As promised, here’s a tasty way to use the leftover crab from yesterday’s crab cakes. Baby potato halves make excellent little hor d’oeuvre cups. And a small melon baller is the perfect tool to hollow them out, so be sure to pick one up the next time you are at the grocery store – that’s right, you’ll find one in the “kitchen aisle” of your neighborhood grocery store. For another vehicle to hold the crab, try small mushrooms, just pull out the stems and use them either fresh or lightly roasted.

Crab Stuffed Baby Potatoes

24 small red and/or yellow potatoes
1/4 cup olive oil
1/4 teaspoon salt
1/4 teaspoon freshly ground black pepper
1 tablespoon unsalted butter
1 medium shallot, peeled and minced
1 garlic clove, peeled and minced
1 tablespoon fresh thyme leaves
1 cup (packed) cooked lump crabmeat, picked over
1/4 cup shredded Parmesan cheese
1/2 cup crème fraîche or sour cream, divided
Salt and freshly ground black pepper
4 tablespoons minced fresh chives

Preheat the oven to 400 degrees. Cut potatoes in half crosswise. Mix with oil, salt, and pepper in a medium bowl. Place cut side down on the heavy large baking sheet. Set aside the bowl with any remaining oil inside. Bake potatoes until just tender, about 25 minutes.

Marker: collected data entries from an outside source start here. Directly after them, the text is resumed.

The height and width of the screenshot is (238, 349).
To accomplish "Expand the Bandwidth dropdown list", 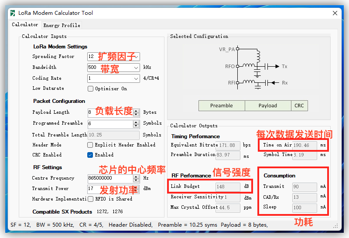I will (x=136, y=68).
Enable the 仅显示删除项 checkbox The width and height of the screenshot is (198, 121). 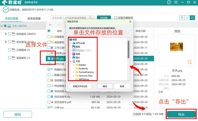coord(116,18)
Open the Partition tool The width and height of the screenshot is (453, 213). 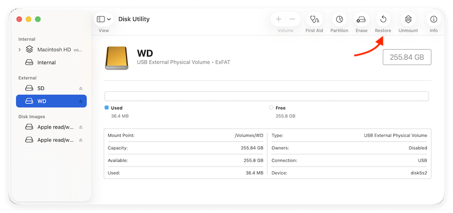point(339,19)
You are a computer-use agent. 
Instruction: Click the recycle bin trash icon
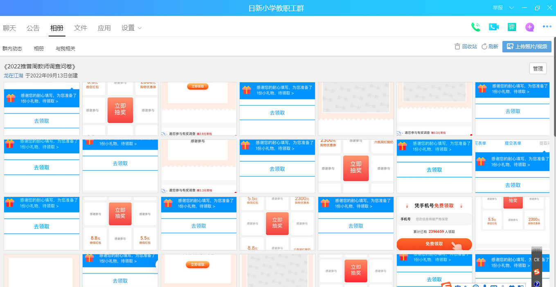457,47
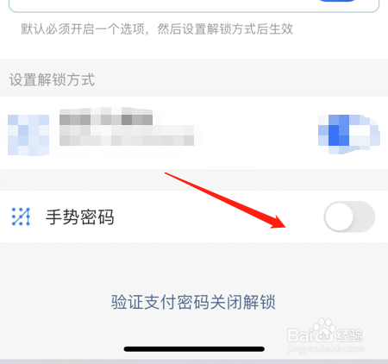Tap the black home indicator bar
Image resolution: width=388 pixels, height=364 pixels.
tap(194, 348)
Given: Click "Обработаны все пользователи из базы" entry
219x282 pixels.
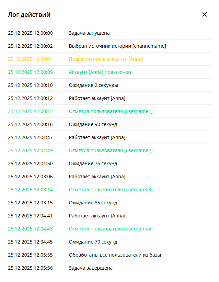Looking at the screenshot, I should pos(115,255).
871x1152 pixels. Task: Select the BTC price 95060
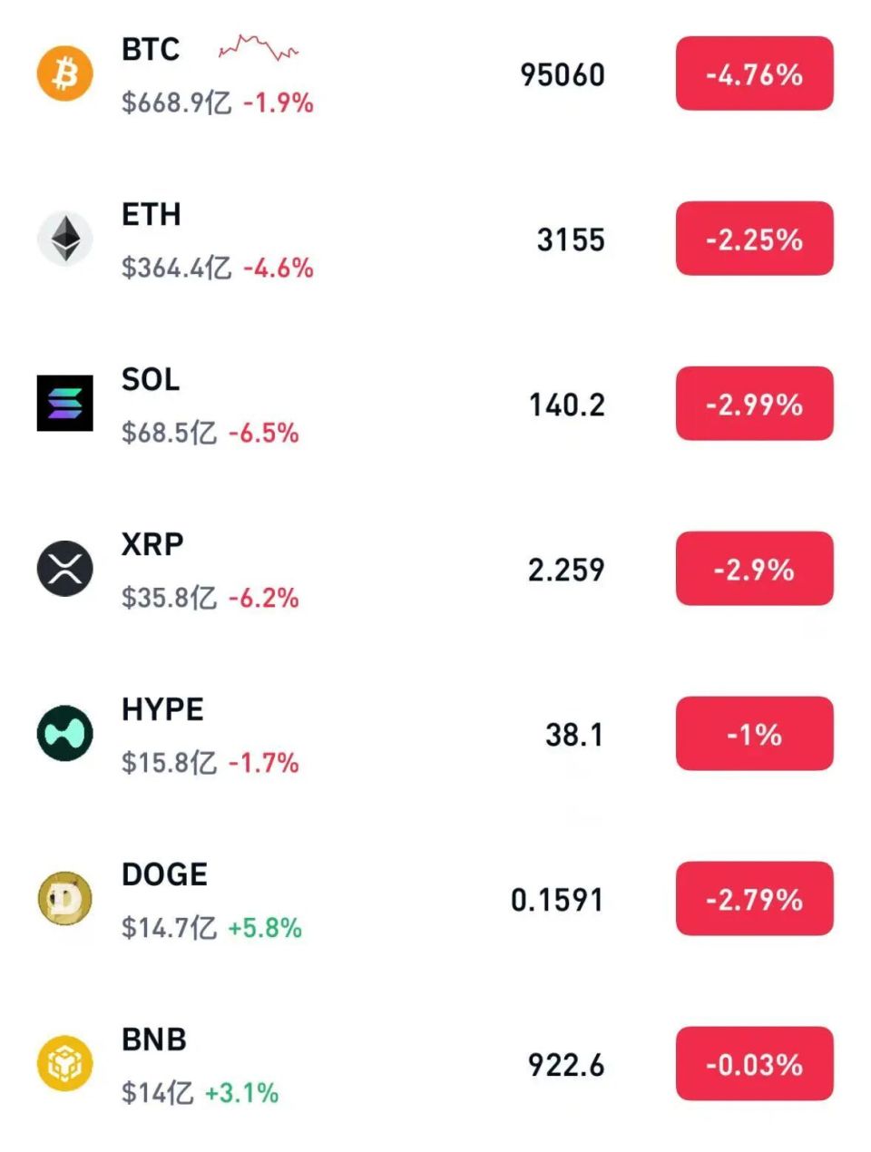coord(562,75)
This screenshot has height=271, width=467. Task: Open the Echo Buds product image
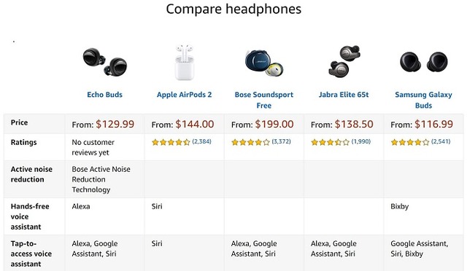coord(105,62)
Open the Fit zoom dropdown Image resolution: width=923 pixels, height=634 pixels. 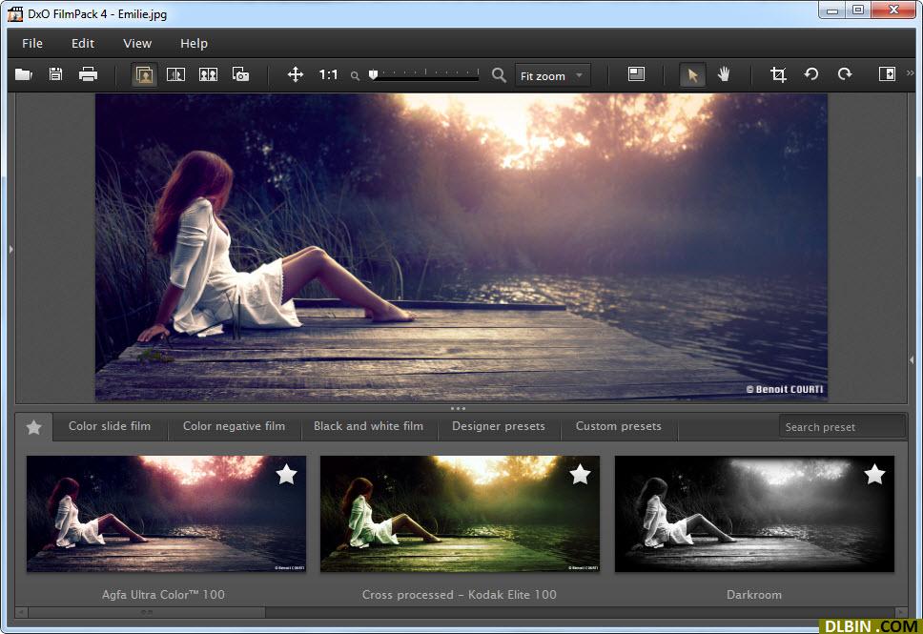[x=553, y=75]
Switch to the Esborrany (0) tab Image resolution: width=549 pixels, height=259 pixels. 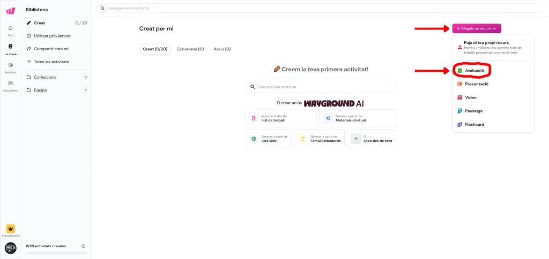pyautogui.click(x=190, y=49)
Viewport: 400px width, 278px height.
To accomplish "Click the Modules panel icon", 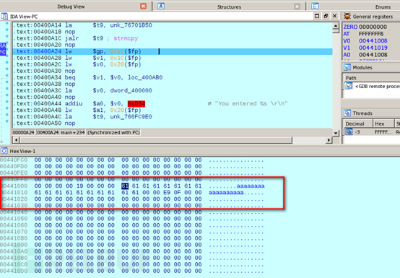I will pos(347,67).
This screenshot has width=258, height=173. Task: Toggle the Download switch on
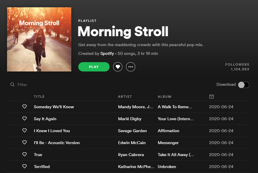243,85
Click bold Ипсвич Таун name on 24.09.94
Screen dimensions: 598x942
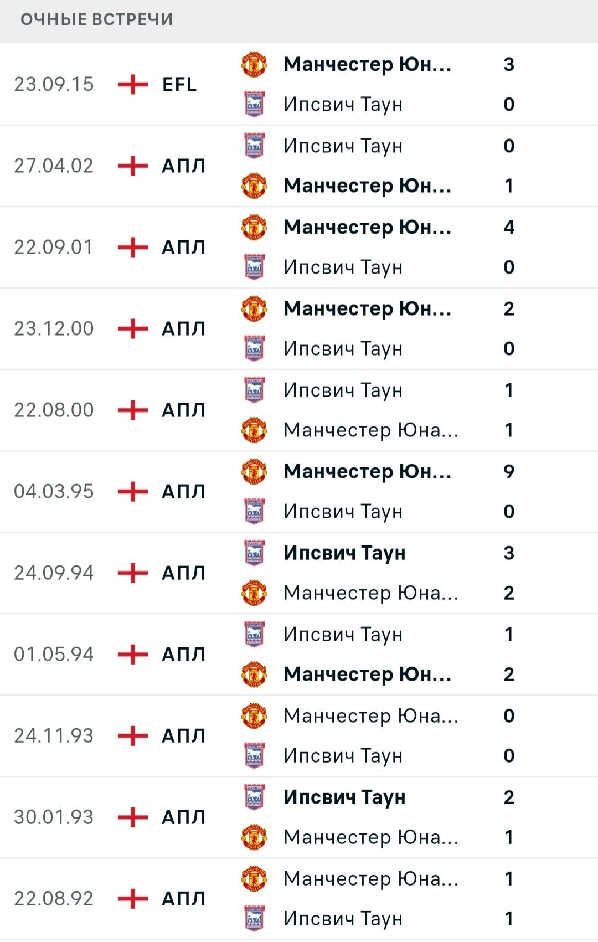344,553
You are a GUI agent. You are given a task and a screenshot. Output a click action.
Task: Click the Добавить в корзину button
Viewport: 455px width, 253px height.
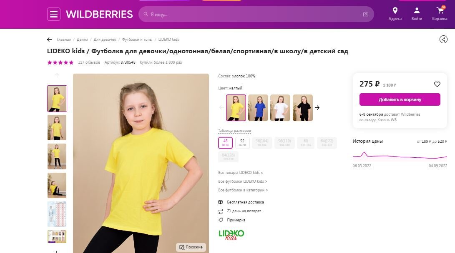pos(400,99)
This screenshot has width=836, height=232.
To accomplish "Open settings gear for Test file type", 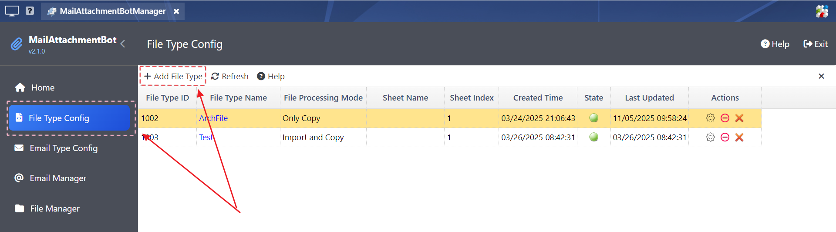I will [x=710, y=138].
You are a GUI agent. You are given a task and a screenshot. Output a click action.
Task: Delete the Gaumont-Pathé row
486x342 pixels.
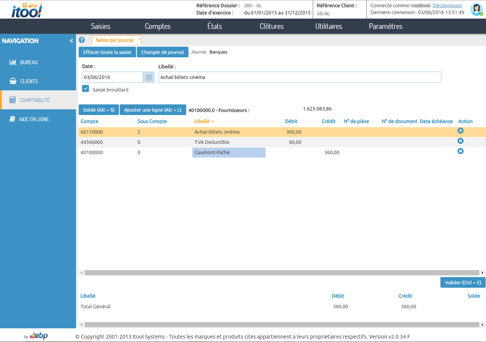[460, 151]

While the potatoes are cooking; melt butter in a medium skillet. Add the shallots and cook until translucent.  Add the minced garlic and sauté for 1 minute. Add the thyme and crab and cook until heated through, about 1 additional minute, remove from heat and set aside.

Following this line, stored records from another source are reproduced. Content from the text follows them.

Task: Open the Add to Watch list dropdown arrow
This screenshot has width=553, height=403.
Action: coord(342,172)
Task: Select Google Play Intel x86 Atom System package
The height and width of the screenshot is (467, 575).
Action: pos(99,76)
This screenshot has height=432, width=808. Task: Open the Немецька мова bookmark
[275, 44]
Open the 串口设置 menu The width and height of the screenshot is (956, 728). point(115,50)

When potatoes are done, remove them from the oven, and when cool enough to handle; cut a thin slice off the rounded end of each potato so that it will sit flat on the bottom. Turn the potatoes over and, using a melon baller or small spoon, scoop out some of the centers of each potato (reserve for later use for mashed potatoes, potato pancakes, or gnocchi). Lower the oven to 350 degrees.

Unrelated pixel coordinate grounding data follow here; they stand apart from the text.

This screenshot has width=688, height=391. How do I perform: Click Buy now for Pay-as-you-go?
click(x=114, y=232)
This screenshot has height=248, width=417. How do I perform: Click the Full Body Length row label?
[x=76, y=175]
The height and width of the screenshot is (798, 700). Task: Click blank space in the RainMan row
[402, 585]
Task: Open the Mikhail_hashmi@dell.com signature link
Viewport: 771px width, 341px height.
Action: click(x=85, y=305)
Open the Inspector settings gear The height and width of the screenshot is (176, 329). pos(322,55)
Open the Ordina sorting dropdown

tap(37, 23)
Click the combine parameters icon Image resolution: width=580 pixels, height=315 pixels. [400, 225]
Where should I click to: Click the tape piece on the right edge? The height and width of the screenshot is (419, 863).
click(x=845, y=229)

Place the potato cups on a cookie sheet, brush the inside of the potatoes with the reserved oil from the bowl and return to the oven for about 5 minutes to crisp.

Add the Parmesan cheese and 1/4 cup of the crème fraîche to the shallot-crab mixture, and stir to blend. Season with salt and pepper. Fill the potato cups with the crab mixture and place them back on the baking sheet.

Return to oven for 5 minutes to heat through. Top each potato cup with a dollop of the remaining 1/4 cup crème fraîche and sprinkle with chives.